The pipeline has four stages:
-
Category crawling (
mediawiki_request.py) — Starting from a top-level Wikipedia category (e.g.Category:Politics_of_Canada), the Wikipedia API is queried recursively up to three subcategory levels deep. Article titles are written totemp.txt. -
Revision collection (
mediawiki_request.py) — For each article, the Wikipedia API is queried for all revisions in the date range. Only revisions by unregistered (IP-address) users are kept. IP addresses are written toIPaddresses.txt. -
Geolocation (
IP_Data.py) — Duplicate IPs are removed and the unique list is saved toIPaddressesMODIFIED.txt. IP geolocation is resolved in batches via the ipinfo.io API, and results are saved toipapi_output.json. -
Mapping (
mapping.py/remapping.py) — IP counts are spatially joined against GADM administrative boundaries and rendered as interactive choropleth or circle-marker HTML maps at three administrative levels (country, state/region, county/district).
main.py runs the full pipeline for a single country. remapping.py re-generates maps for all countries without re-fetching data.
pip install requests geopandas pandas folium shapely fiona branca
An ipinfo.io API key is required for geolocation. Set it in IP_Data.py:
API_KEY = "(INPUT YOUR API KEY HERE)"Download the GADM 4.1 GeoPackage (gadm_410-levels.gpkg) from gadm.org and place it in the project root. This file is not included in the repository due to its size.

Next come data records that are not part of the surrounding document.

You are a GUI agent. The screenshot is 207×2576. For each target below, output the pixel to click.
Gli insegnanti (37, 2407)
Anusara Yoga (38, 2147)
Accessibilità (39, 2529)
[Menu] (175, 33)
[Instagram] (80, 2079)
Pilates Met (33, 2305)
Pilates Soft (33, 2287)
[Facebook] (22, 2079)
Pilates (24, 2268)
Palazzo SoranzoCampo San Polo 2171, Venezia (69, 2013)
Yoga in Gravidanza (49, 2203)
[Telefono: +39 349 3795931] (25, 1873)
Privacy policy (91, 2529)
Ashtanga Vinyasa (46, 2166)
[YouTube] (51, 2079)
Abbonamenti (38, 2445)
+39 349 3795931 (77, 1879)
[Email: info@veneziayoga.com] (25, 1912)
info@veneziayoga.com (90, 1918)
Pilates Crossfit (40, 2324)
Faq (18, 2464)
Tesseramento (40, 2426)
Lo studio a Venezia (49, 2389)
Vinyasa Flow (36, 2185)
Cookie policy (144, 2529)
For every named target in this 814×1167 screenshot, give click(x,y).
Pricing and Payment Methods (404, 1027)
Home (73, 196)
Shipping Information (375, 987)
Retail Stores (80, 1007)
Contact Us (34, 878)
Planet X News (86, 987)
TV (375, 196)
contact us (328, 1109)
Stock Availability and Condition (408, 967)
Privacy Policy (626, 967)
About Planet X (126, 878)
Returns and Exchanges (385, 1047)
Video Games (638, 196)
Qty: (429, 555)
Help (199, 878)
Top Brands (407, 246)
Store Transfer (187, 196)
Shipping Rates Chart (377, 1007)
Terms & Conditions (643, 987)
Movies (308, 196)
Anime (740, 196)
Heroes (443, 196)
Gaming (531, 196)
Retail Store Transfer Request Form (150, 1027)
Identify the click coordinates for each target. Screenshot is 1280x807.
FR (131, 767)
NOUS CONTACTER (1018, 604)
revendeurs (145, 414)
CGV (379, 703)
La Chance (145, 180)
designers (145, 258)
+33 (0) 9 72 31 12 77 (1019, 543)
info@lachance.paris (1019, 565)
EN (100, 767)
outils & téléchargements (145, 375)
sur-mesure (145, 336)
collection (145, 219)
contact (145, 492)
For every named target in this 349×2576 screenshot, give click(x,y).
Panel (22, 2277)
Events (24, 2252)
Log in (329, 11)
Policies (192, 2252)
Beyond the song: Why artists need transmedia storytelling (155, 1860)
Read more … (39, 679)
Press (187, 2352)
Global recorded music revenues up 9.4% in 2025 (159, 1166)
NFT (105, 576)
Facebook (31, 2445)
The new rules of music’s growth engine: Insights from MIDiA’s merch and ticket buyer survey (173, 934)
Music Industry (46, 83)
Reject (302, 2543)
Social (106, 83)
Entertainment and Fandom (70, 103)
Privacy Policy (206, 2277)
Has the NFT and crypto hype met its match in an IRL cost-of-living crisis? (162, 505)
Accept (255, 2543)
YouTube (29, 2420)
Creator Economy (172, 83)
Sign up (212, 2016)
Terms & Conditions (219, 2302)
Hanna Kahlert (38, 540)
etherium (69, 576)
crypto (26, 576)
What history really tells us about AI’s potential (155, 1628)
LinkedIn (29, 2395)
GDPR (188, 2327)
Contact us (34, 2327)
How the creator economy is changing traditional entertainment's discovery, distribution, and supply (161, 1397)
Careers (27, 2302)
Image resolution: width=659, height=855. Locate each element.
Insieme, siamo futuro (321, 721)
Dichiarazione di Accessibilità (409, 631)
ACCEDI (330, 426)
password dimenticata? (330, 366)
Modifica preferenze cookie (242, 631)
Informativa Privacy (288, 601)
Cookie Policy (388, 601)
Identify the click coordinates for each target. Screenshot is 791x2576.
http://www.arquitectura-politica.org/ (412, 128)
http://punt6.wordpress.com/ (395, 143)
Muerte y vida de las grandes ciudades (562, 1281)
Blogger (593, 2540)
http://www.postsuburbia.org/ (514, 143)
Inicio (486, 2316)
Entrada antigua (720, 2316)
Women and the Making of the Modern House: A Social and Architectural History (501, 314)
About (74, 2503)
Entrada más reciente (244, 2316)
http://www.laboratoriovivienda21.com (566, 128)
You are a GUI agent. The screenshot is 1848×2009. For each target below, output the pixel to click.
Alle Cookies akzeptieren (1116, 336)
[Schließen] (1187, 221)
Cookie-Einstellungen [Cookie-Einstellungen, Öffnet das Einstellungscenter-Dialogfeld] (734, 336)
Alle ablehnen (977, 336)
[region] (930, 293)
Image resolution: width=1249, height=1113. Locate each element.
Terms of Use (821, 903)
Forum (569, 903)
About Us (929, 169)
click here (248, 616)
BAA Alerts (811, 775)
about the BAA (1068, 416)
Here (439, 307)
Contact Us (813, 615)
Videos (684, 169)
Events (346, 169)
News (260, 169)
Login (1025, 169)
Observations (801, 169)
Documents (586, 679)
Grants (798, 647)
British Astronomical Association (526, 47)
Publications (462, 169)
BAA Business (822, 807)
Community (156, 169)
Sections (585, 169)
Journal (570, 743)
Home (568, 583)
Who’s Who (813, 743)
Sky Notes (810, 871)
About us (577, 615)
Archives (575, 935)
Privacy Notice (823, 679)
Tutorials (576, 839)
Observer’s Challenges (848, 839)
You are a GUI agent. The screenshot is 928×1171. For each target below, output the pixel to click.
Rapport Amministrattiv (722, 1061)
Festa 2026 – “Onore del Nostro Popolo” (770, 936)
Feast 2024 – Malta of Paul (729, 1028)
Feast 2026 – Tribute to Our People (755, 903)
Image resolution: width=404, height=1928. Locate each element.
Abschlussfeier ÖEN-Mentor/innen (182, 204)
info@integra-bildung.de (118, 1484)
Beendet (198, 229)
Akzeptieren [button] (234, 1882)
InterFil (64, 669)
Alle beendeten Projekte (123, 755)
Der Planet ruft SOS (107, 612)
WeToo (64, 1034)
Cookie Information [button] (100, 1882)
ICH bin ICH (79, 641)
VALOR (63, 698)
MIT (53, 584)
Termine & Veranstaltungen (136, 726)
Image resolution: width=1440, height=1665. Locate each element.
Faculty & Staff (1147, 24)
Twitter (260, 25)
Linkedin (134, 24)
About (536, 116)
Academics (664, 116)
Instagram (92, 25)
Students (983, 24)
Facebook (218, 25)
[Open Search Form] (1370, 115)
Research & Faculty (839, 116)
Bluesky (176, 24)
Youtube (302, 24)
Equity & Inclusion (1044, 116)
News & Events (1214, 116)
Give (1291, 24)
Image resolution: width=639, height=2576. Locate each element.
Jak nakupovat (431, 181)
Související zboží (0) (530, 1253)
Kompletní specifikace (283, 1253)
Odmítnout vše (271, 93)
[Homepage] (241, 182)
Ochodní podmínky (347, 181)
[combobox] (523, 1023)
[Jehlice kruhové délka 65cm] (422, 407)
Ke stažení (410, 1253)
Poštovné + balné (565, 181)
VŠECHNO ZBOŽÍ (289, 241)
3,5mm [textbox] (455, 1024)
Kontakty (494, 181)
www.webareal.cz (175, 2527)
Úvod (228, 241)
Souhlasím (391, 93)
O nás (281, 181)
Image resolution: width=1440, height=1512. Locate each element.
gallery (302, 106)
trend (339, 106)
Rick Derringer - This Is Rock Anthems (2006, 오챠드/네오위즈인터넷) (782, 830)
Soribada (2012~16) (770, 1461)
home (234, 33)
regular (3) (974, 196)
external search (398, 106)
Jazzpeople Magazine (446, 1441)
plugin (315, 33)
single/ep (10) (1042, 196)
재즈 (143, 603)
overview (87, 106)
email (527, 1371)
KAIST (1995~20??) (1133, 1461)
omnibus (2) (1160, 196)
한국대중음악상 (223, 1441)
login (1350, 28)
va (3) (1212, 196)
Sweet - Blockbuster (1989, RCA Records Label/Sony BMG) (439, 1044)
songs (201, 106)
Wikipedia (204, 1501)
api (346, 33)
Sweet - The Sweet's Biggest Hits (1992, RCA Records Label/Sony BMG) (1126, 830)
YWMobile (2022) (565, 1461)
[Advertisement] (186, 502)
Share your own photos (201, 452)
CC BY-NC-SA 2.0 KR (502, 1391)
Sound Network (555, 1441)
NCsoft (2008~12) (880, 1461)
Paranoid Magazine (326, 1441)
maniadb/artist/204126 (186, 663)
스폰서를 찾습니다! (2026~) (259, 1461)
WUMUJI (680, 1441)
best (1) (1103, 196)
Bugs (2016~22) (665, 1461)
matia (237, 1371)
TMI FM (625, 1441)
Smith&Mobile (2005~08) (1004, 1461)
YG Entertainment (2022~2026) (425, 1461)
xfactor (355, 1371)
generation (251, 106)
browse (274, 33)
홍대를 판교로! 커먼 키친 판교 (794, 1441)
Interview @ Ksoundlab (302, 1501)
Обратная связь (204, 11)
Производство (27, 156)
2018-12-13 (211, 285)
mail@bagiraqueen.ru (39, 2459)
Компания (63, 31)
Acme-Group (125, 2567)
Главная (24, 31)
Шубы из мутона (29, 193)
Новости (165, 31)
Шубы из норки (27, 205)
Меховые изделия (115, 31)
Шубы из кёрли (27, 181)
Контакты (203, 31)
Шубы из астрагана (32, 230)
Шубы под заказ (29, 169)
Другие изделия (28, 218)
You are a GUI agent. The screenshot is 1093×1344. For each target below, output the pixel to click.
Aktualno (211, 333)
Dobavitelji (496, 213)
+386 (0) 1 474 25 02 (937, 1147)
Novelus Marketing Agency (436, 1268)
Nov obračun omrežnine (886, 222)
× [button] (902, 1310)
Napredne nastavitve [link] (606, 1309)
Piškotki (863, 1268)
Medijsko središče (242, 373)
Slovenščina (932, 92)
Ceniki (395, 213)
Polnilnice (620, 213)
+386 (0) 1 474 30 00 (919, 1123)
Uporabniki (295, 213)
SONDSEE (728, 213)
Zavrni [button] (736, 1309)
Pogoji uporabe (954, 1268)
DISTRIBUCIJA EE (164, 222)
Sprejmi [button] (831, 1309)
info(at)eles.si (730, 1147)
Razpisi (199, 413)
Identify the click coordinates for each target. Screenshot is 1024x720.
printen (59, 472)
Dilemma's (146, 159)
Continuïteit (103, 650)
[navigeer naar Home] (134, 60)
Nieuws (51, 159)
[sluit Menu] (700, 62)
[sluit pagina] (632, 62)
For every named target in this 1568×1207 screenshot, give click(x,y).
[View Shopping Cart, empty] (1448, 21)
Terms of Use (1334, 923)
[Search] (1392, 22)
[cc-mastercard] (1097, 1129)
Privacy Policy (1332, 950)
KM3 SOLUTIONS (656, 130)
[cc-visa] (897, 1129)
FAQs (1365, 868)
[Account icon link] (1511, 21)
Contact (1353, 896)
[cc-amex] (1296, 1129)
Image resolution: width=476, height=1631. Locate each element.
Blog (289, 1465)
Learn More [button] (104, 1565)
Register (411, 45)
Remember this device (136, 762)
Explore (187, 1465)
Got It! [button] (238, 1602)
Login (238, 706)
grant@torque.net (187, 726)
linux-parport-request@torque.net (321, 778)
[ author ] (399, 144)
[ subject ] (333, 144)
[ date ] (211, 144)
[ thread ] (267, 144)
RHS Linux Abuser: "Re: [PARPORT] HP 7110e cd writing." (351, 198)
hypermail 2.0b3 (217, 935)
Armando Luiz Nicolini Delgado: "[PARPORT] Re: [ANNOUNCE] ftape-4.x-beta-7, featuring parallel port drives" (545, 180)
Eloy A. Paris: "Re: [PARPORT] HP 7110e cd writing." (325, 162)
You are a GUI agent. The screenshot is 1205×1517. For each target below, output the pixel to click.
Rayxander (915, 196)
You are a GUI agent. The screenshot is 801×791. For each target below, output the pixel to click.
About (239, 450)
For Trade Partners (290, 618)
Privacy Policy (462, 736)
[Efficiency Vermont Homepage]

Full pipeline for one country:
Edit the category, start_time, and end_time variables at the top of main.py, then run:
python main.pyOutput files will be written to the working directory. Move them into the appropriate country folder when done.
Re-generate maps from existing data (all countries):
python remapping.pyThis iterates over all country folders and regenerates the three HTML maps for each one without making any API calls.
WiCaSa/
├── main.py # Full pipeline runner (single country)
├── remapping.py # Batch map re-generator (all countries)
├── mediawiki_request.py # Wikipedia API: category crawl + revision fetch
├── IP_Data.py # IP deduplication + ipinfo.io geolocation
├── mapping.py # GADM spatial join + Folium map generation
├── gadm_410-levels.gpkg # GADM boundary data (not in repo — download separately)
│
├── Australia/
├── Canada/
├── China/
├── India/
├── North Korea/
├── UK/
└── USA/
Each country folder contains:
| File | Description |
|---|---|
admin0_{country}.html |
Interactive choropleth map at the country level (admin 0) |
admin1_{country}.html |
Interactive circle map at the state / administrative region level (admin 1) |
admin2_{country}.html |
Interactive circle map at the county / district level (admin 2) |
admin2_fixed_{country}.html |
Older admin-2 map with different formatting, kept for reference |
IPaddresses.txt |
Raw list of all IP addresses pulled from Wikipedia revisions |
IPaddressesMODIFIED.txt |
Deduplicated IP list (one entry per unique IP) |
ipapi_output.json |
Geolocation data for each unique IP, from ipinfo.io |
RevisionJSON.json |
Full revision history returned from the Wikipedia API |
temp.txt |
All article titles found up to 3 subcategory levels deep |
- Only unregistered (IP-based) edits are collected. Registered-user edits are excluded.
- The Wikipedia API returns at most
rvlimit=maxrevisions per request; continuation tokens are followed automatically. - CIDR-range IPs (e.g.
192.0.2.0/24) that occasionally appear in Wikipedia revision data are expanded to individual addresses bymediawiki_request.CIDRIP(), though the main pipeline filters these out at the IP-validation step inIP_Data.refine_ip_addresses(). - ipinfo.io batch requests are capped at 1,000 IPs per call;
IP_Data.batch_ipapi()chunks larger lists automatically.